Thomas Wochnik

Kurzbiographie des Nominierten in der Kategorie Meinung 2022

Thomas Wochnik, Jahrgang 1980, schreibt seit 2018 für den Tagesspiegel und Tagesspiegel Checkpoint. Sein Schwerpunkt liegt auf kulturellen Themen. Gelegentlich ist er in der Radio1-Sendung „Soundcheck“ als Musikkritiker zu hören. Zuvor arbeitete er an einer Dissertation in Medienphilosophie, die er für den Journalismus auf Eis legte, übte diverse künstlerische wie kuratorische Jobs in der Kunst- und Musikwelt aus, war Ghostwriter, Barkeeper und Gitarrenbauer.

Thomas Wochnik
Jana Weiss

Im Interview

Wie entstand die Idee zu Ihrem Beitrag und wie haben Sie recherchiert?

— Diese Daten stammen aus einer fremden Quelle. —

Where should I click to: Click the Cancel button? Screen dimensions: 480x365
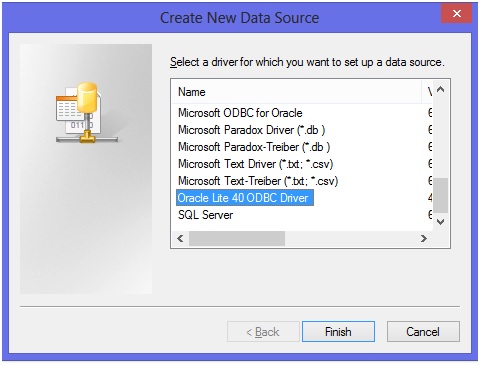[x=423, y=332]
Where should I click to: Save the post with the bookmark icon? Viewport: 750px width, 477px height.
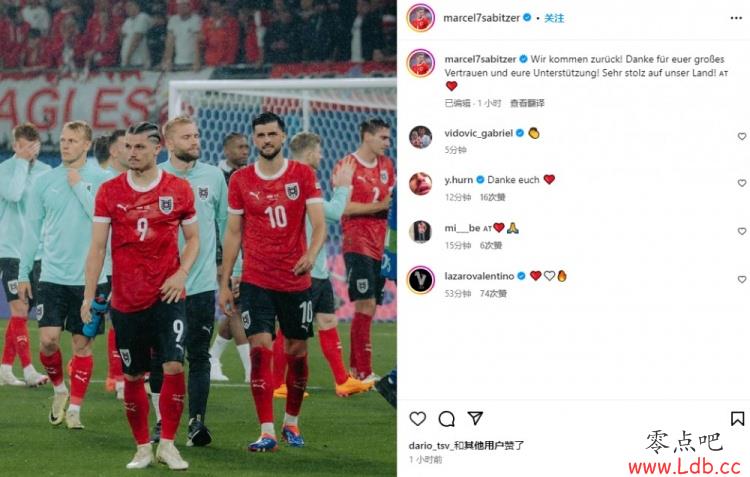pyautogui.click(x=737, y=419)
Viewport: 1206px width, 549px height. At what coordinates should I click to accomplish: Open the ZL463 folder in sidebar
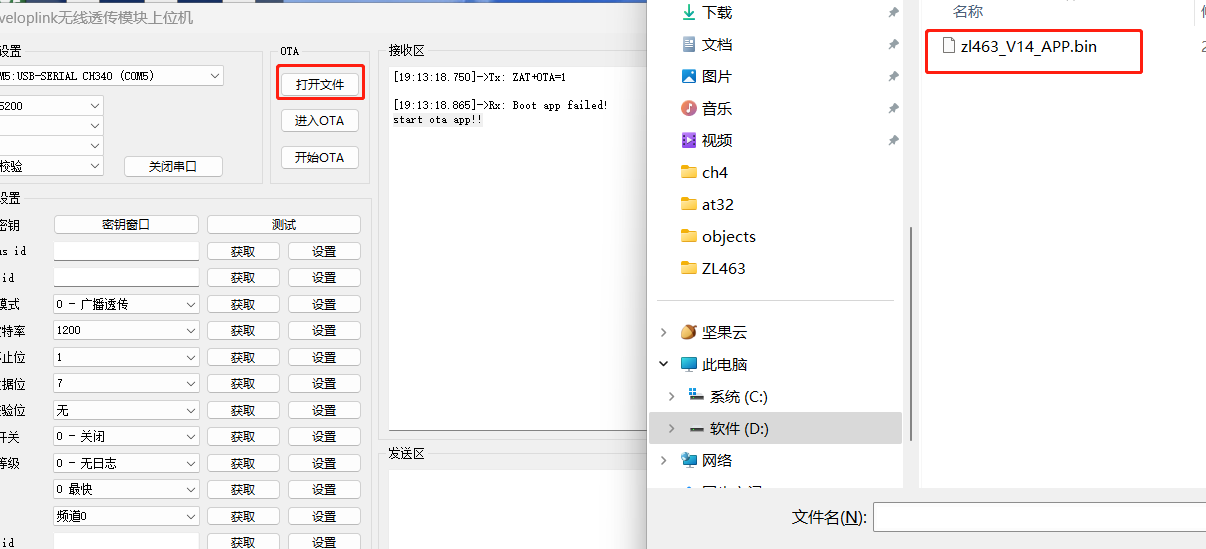(x=723, y=268)
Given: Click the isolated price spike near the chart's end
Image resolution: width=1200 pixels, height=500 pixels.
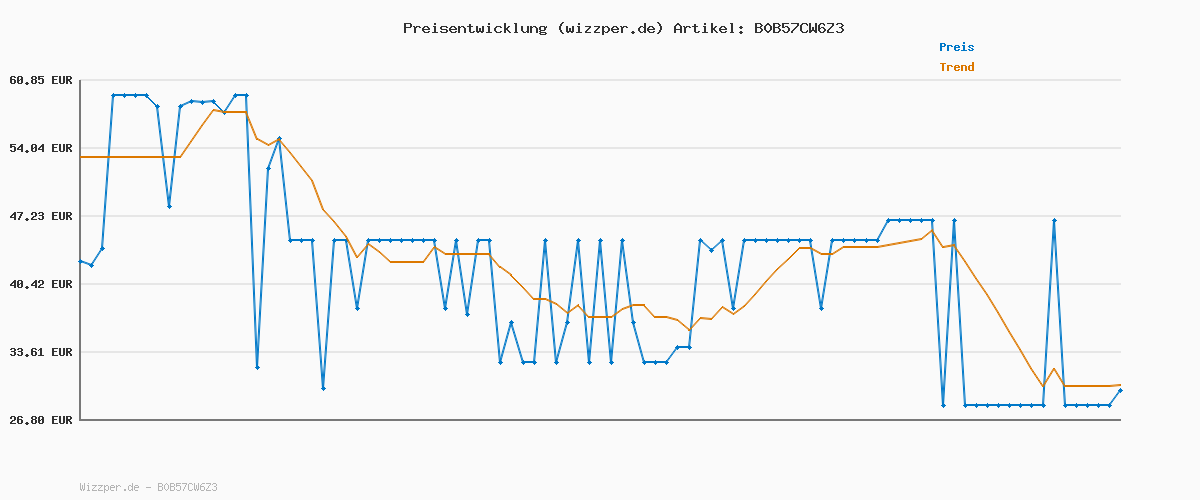Looking at the screenshot, I should coord(1054,220).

Eine vage Idee trug ich schon lange mit mir herum. Mir stießen allzu simple, also nur ökonomisch oder nur individualpsychologisch gedachte Darstellungen klassistischer Themen auf. Eine Freundin und Kollegin aus dem Lokalressort wusste das und regte an, es zu konkretisieren. Die Recherche bestand, neben einigen Gesprächen mit  Betroffenen, überwiegend aus Archivarbeit. Das Thema Klassismus mag erst langsam im öffentlichen Diskurs ankommen, ist aber in der Forschung nichts Neues. Entsprechend lässt sich viel dazu finden.

Vor welchen Herausforderungen standen Sie dabei?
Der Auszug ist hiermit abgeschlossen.